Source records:

════

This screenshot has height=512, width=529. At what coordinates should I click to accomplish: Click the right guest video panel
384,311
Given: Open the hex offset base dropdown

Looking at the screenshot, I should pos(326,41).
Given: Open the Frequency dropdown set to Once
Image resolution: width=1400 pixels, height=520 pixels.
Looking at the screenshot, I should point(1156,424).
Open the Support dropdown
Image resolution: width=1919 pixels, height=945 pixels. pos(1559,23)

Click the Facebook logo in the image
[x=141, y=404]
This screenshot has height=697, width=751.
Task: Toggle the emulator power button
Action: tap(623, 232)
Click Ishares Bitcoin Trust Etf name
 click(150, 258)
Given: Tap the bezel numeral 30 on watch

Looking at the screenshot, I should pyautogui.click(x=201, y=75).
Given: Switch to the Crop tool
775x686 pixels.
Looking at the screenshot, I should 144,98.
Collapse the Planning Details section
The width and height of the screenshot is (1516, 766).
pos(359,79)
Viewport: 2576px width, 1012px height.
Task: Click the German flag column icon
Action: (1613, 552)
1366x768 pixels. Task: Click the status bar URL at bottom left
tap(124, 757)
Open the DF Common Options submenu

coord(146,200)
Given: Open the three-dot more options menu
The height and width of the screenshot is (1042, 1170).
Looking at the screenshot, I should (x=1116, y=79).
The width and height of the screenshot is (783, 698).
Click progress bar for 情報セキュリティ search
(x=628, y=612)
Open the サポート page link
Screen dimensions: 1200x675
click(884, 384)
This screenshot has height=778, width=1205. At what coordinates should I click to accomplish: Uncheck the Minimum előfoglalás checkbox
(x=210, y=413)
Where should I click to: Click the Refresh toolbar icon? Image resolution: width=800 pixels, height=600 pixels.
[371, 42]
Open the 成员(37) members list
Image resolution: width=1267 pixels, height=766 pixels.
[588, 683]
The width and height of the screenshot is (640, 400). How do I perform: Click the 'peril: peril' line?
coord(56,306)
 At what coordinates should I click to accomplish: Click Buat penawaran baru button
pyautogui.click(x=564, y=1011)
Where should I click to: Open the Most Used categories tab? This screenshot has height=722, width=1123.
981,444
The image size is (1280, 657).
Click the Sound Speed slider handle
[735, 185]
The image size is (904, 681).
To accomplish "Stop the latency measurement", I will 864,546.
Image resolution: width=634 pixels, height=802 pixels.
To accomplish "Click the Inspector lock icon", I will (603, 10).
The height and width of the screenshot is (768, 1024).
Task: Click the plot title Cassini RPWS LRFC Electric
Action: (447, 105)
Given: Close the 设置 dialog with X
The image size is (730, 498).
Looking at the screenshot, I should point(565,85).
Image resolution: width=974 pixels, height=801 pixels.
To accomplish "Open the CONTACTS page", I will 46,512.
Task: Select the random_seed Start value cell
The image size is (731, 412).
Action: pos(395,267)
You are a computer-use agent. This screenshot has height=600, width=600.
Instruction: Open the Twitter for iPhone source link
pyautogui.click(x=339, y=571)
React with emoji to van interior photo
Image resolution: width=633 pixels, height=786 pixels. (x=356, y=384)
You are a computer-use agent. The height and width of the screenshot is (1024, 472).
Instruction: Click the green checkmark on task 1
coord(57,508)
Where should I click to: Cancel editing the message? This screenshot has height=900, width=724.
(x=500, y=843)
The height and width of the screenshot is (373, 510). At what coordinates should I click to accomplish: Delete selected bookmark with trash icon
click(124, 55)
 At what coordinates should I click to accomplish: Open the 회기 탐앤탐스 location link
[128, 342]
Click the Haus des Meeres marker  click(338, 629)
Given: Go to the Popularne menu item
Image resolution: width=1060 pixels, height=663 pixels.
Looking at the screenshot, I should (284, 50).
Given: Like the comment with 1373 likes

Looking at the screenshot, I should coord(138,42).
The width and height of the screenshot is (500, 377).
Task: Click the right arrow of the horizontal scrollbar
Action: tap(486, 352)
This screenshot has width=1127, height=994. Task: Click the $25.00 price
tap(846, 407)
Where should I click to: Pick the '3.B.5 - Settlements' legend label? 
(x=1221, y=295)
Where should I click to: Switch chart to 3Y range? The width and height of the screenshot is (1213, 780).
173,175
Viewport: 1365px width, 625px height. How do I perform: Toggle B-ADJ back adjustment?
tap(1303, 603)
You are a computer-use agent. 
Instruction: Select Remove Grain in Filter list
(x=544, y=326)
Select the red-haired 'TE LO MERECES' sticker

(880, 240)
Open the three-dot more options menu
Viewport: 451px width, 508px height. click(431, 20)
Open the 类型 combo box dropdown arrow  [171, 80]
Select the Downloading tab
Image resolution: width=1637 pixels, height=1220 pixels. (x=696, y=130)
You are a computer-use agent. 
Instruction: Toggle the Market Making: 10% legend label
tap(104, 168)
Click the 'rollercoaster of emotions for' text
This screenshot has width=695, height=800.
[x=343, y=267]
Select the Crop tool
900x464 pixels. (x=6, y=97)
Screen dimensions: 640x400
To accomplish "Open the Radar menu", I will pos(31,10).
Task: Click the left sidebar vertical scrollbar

════

◆ WHAT TO PRODUCE
Output all of the records exactly, with nothing omitted.

◆ RESPONSE
This screenshot has height=512, width=529. At what coordinates should I click to accomplish: Click the right guest video panel
384,311
Given: Open the hex offset base dropdown

Looking at the screenshot, I should pos(326,41).
Given: Open the Frequency dropdown set to Once
Image resolution: width=1400 pixels, height=520 pixels.
Looking at the screenshot, I should point(1156,424).
Open the Support dropdown
Image resolution: width=1919 pixels, height=945 pixels. pos(1559,23)

Click the Facebook logo in the image
[x=141, y=404]
This screenshot has height=697, width=751.
Task: Toggle the emulator power button
Action: tap(623, 232)
Click Ishares Bitcoin Trust Etf name
 click(150, 258)
Given: Tap the bezel numeral 30 on watch

Looking at the screenshot, I should pyautogui.click(x=201, y=75).
Given: Switch to the Crop tool
775x686 pixels.
Looking at the screenshot, I should 144,98.
Collapse the Planning Details section
The width and height of the screenshot is (1516, 766).
pos(359,79)
Viewport: 2576px width, 1012px height.
Task: Click the German flag column icon
Action: (1613, 552)
1366x768 pixels. Task: Click the status bar URL at bottom left
tap(124, 757)
Open the DF Common Options submenu

coord(146,200)
Given: Open the three-dot more options menu
The height and width of the screenshot is (1042, 1170).
Looking at the screenshot, I should (x=1116, y=79).
The width and height of the screenshot is (783, 698).
Click progress bar for 情報セキュリティ search
(x=628, y=612)
Open the サポート page link
Screen dimensions: 1200x675
click(884, 384)
This screenshot has height=778, width=1205. At what coordinates should I click to accomplish: Uncheck the Minimum előfoglalás checkbox
(x=210, y=413)
Where should I click to: Click the Refresh toolbar icon? Image resolution: width=800 pixels, height=600 pixels.
[371, 42]
Open the 成员(37) members list
Image resolution: width=1267 pixels, height=766 pixels.
[588, 683]
The width and height of the screenshot is (640, 400). How do I perform: Click the 'peril: peril' line?
coord(56,306)
 At what coordinates should I click to accomplish: Click Buat penawaran baru button
pyautogui.click(x=564, y=1011)
Where should I click to: Open the Most Used categories tab? This screenshot has height=722, width=1123.
981,444
The image size is (1280, 657).
Click the Sound Speed slider handle
[735, 185]
The image size is (904, 681).
To accomplish "Stop the latency measurement", I will 864,546.
Image resolution: width=634 pixels, height=802 pixels.
To accomplish "Click the Inspector lock icon", I will (603, 10).
The height and width of the screenshot is (768, 1024).
Task: Click the plot title Cassini RPWS LRFC Electric
Action: (447, 105)
Given: Close the 设置 dialog with X
The image size is (730, 498).
Looking at the screenshot, I should point(565,85).
Image resolution: width=974 pixels, height=801 pixels.
To accomplish "Open the CONTACTS page", I will 46,512.
Task: Select the random_seed Start value cell
The image size is (731, 412).
Action: pos(395,267)
You are a computer-use agent. This screenshot has height=600, width=600.
Instruction: Open the Twitter for iPhone source link
pyautogui.click(x=339, y=571)
React with emoji to van interior photo
Image resolution: width=633 pixels, height=786 pixels. (x=356, y=384)
You are a computer-use agent. The height and width of the screenshot is (1024, 472).
Instruction: Click the green checkmark on task 1
coord(57,508)
Where should I click to: Cancel editing the message? This screenshot has height=900, width=724.
(x=500, y=843)
The height and width of the screenshot is (373, 510). At what coordinates should I click to accomplish: Delete selected bookmark with trash icon
click(124, 55)
 At what coordinates should I click to accomplish: Open the 회기 탐앤탐스 location link
[128, 342]
Click the Haus des Meeres marker  click(338, 629)
Given: Go to the Popularne menu item
Image resolution: width=1060 pixels, height=663 pixels.
Looking at the screenshot, I should (284, 50).
Given: Like the comment with 1373 likes

Looking at the screenshot, I should coord(138,42).
The width and height of the screenshot is (500, 377).
Task: Click the right arrow of the horizontal scrollbar
Action: tap(486, 352)
This screenshot has width=1127, height=994. Task: Click the $25.00 price
tap(846, 407)
Where should I click to: Pick the '3.B.5 - Settlements' legend label? 
(x=1221, y=295)
Where should I click to: Switch chart to 3Y range? The width and height of the screenshot is (1213, 780).
173,175
Viewport: 1365px width, 625px height. How do I perform: Toggle B-ADJ back adjustment?
tap(1303, 603)
You are a computer-use agent. 
Instruction: Select Remove Grain in Filter list
(x=544, y=326)
Select the red-haired 'TE LO MERECES' sticker

(880, 240)
Open the three-dot more options menu
Viewport: 451px width, 508px height. click(431, 20)
Open the 类型 combo box dropdown arrow  [171, 80]
Select the Downloading tab
Image resolution: width=1637 pixels, height=1220 pixels. (x=696, y=130)
You are a computer-use agent. 
Instruction: Toggle the Market Making: 10% legend label
tap(104, 168)
Click the 'rollercoaster of emotions for' text
This screenshot has width=695, height=800.
[x=343, y=267]
Select the Crop tool
900x464 pixels. (x=6, y=97)
Screen dimensions: 640x400
To accomplish "Open the Radar menu", I will pos(31,10).
Task: Click the left sidebar vertical scrollbar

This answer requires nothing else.